Von oben nach unten Teil 3


Innenminister  Strobl 

Gestern  gab es  ein Interview in der  Schwäbischen Zeitung mit Innenminister BW Strobl zum  Umgang  mit  Video-Konferenzen in Gemeinderatssitzungen. Die Frage der SchwäZ an ihn lautete u.a.:

„Sie wollen Gemeinde- und Kreisräten wegen der Corona-Pandemie erlauben, per Videokonferenz zu tagen. Wäre die Videoschalte ein Modell für Nicht-Corona-Zeiten?“

Die Antwort des Innenministers:

Freilich, und dieser Wunsch wird jetzt häufig von den Verantwortlichen in Städten und Gemeinden geäußert.
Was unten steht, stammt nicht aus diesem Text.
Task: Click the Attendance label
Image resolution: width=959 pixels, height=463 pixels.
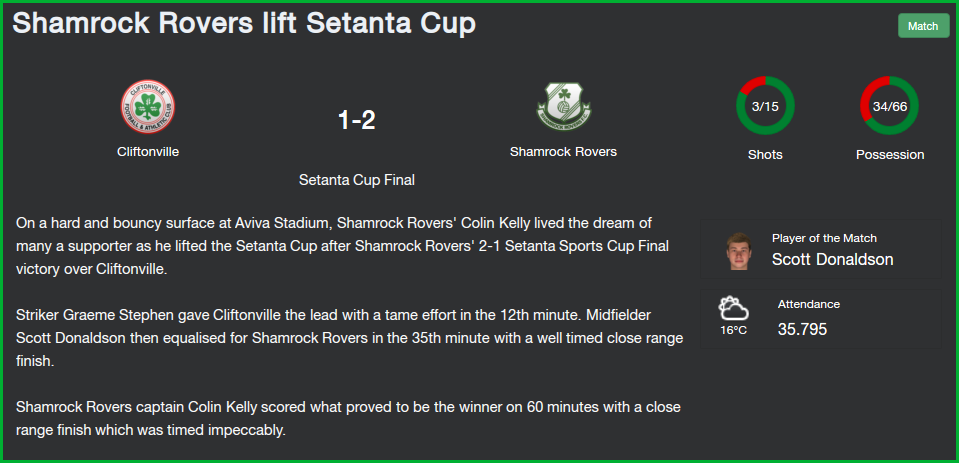Action: (x=808, y=304)
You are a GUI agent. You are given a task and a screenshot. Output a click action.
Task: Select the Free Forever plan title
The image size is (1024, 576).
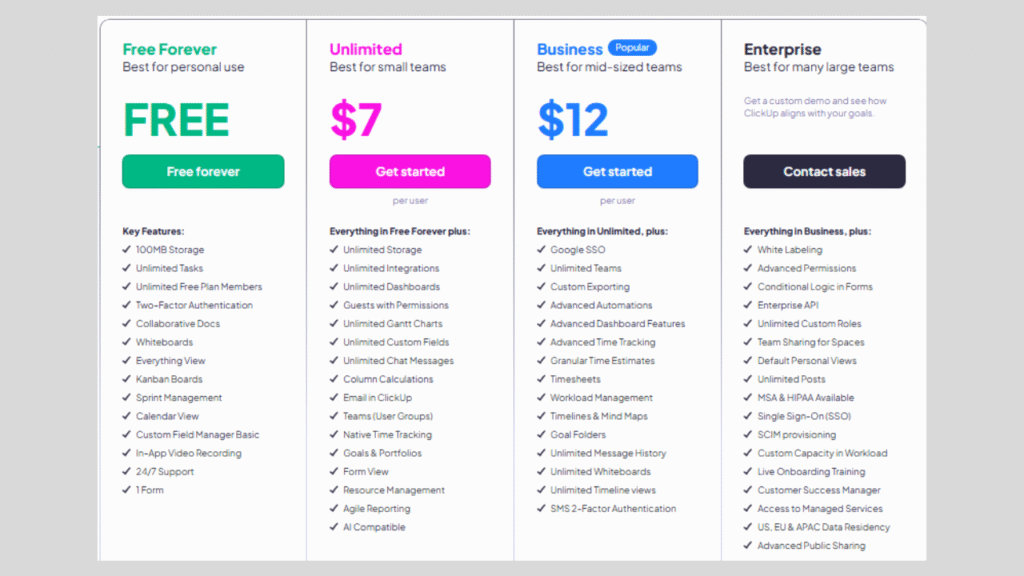[169, 49]

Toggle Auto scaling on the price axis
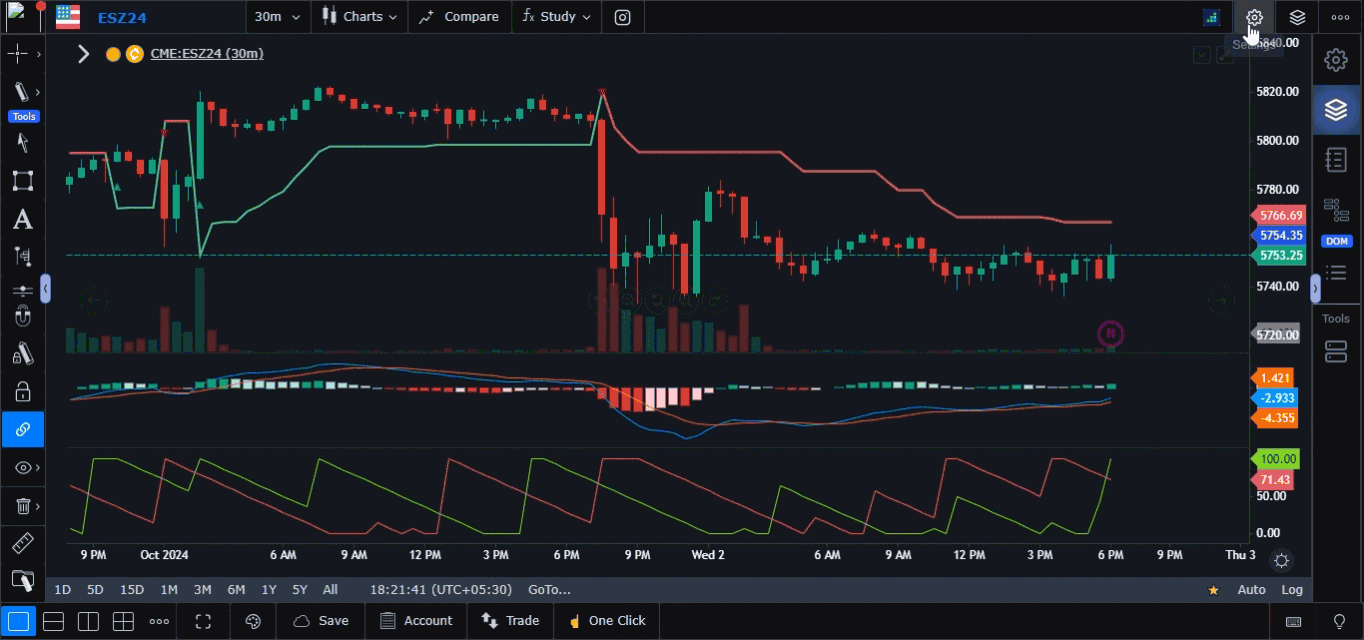point(1251,590)
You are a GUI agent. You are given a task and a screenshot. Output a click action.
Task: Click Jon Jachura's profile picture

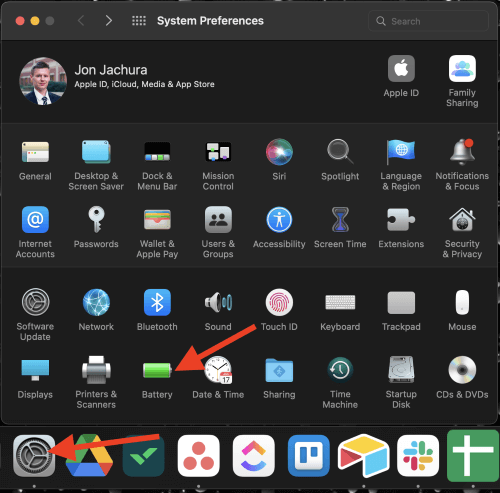point(43,81)
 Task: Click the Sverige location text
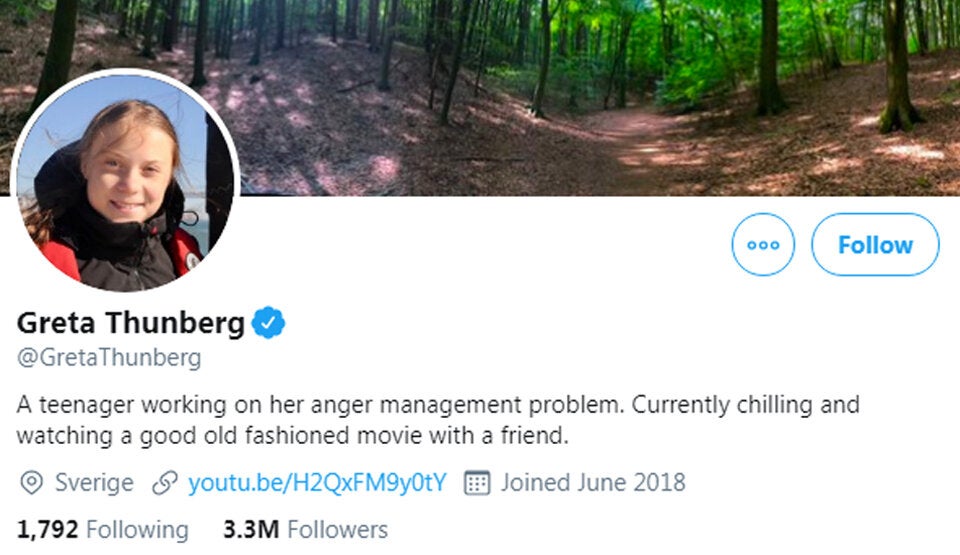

Für eine Lösung, die auch nach der Corona-Pandemie noch gelten soll, müssen wir die Gemeindeordnung ändern. Da habe ich bereits sehr konkrete Vorstellungen, die ich in der kommenden Woche mit den Regierungsfraktionen besprechen werde. Ich bin zuversichtlich und es mangelt mir nicht an Ideen, dass wir die notwendigen Gesetzesänderungen rasch auf den Weg zu bringen.“

Damit wird die Presseanfrage von AGORA vom 14.4.2020 und die Antwort des Innenministeriums deutlicher. Offensichtlich soll die nach außen gesendete Videokonferenz nach Corona Routine werden. Wahrscheinlich dürfte dies dann auch für uns eine Möglichkeit sein, die Sitzungen des Gemeinderates zukünftig in der Regel per Video zu übertragen. Sie wären so dann immer wieder für Bürger*innen abrufbar, die an Sitzungsterminen verhindert wären.

Damit wäre der Minister sicher auch ohne Verordnung(s. hier ) offen für eine digitale Lösung bei der nächsten Gemeinderatssitzung. Auf diese Weise müsste man im Münzhof nicht alle Beteiligten der Gefahr der Ansteckung aussetzen, wenn man sich persönlich dorthin begibt. Vielleicht einfach mal seitens der Gemeinde beim Innenministerium anfragen? Und wo ist die Opposition?

Ergänzung :

In der neuen Spiegelausgabe ist ein interessanter Artikel über die Ohnmacht der Parlamente zu lesen. Dort wird kritisiert, dass nur eingeschränkt getagt wird. BW ist mit seinen „Notverkündigungen “ auch erwähnt.